# Smith and Wesson CS45



## Sonny Boy (Sep 20, 2009)

Thinking of moving to the dark side as I am mostly a HK and Walther fan. Any comments on the Smith and Wesson CS45 for a CCW gun.

Trigger.

Accuracy.

Model types if there are different ones?

S.S. verses black

I live in CA so I know the round capacity is 6, a bit limited, but the maximum in CA is 10. 

Any help would be appreciated.


----------



## ArmyCop (May 7, 2006)

I've had the S&W CS45 for several years now. Unitl recently it's been my primary CCW. Great little .45 - VERY accurate, very little felt recoil. Sometimes in holster - sometimes in front right pocket. Only one model that I'm aware of.

http://www.smith-wesson.com/webapp/...d=10001&productId=12753&langId=-1&isFirearm=Y

I just got a Taurus PT145 to try for CC. One reason I got the Taurus was it's having an accessory rail.

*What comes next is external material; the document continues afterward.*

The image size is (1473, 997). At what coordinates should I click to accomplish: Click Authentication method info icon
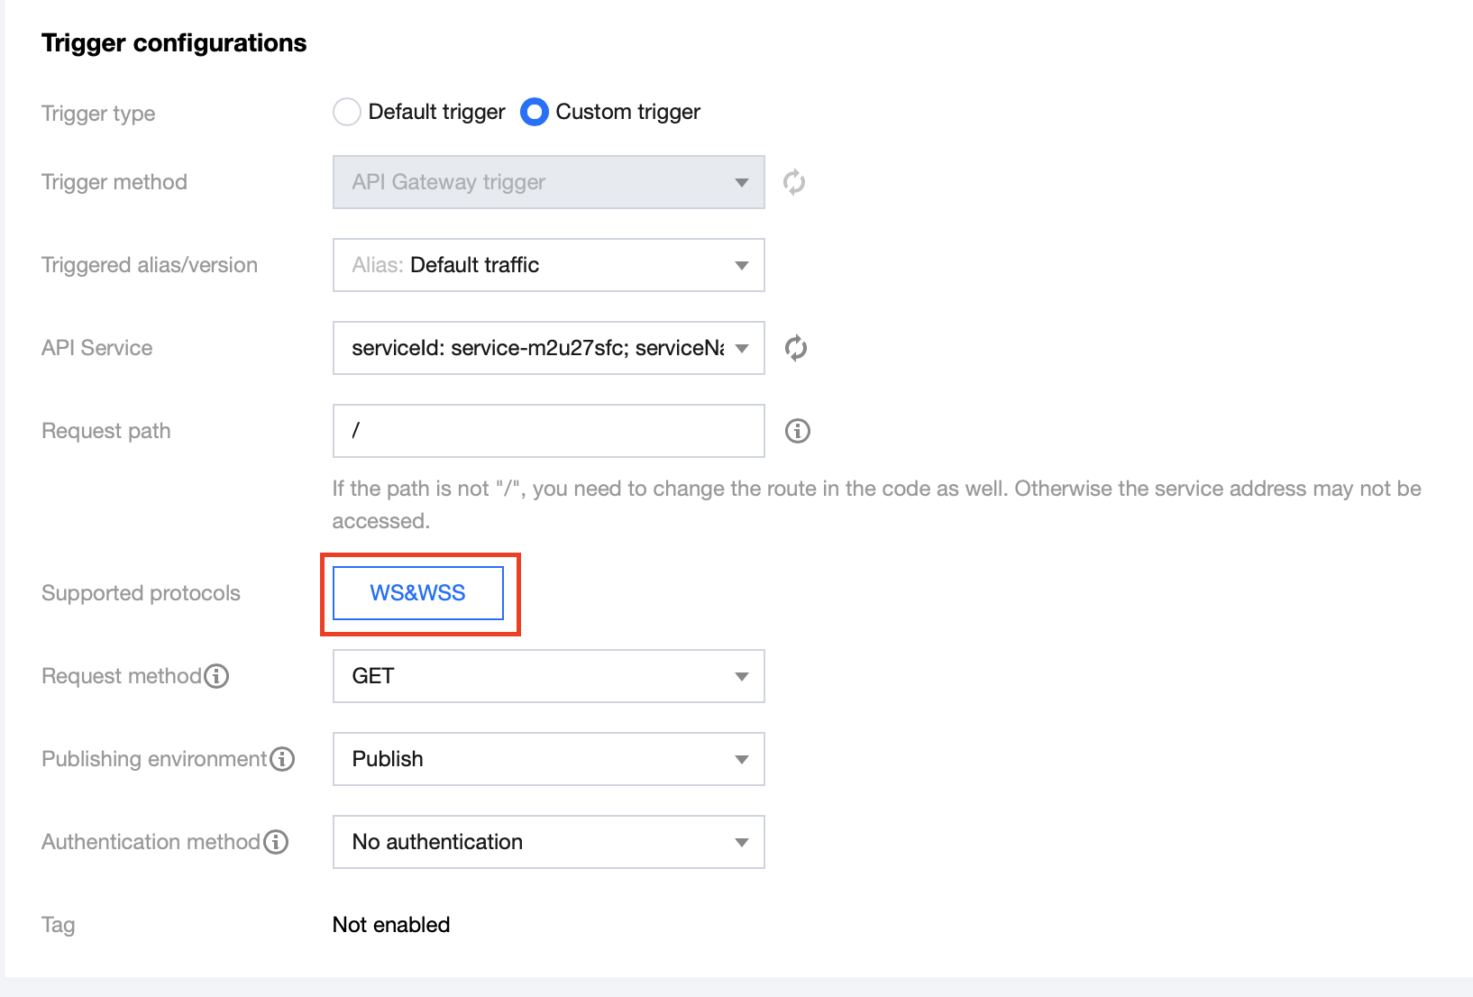click(x=276, y=842)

For my CC and when on the night stand it'll have an LED Light mounted for if / when something goes "bump in the night".

Here's some pics of the Taurus: http://www.kodakgallery.com/ViewSlideshow.action?&collidparam=10853361409.175113692309.1254323040621


----------



## Sonny Boy (Sep 20, 2009)

*Army Cop*

Thanks for the reply.

How is the size of the S&W verses the Taurus PT145 which have foru more round capacity, wow. I have never shot a Taurus, but I like the all metal construction of the CS 45.


----------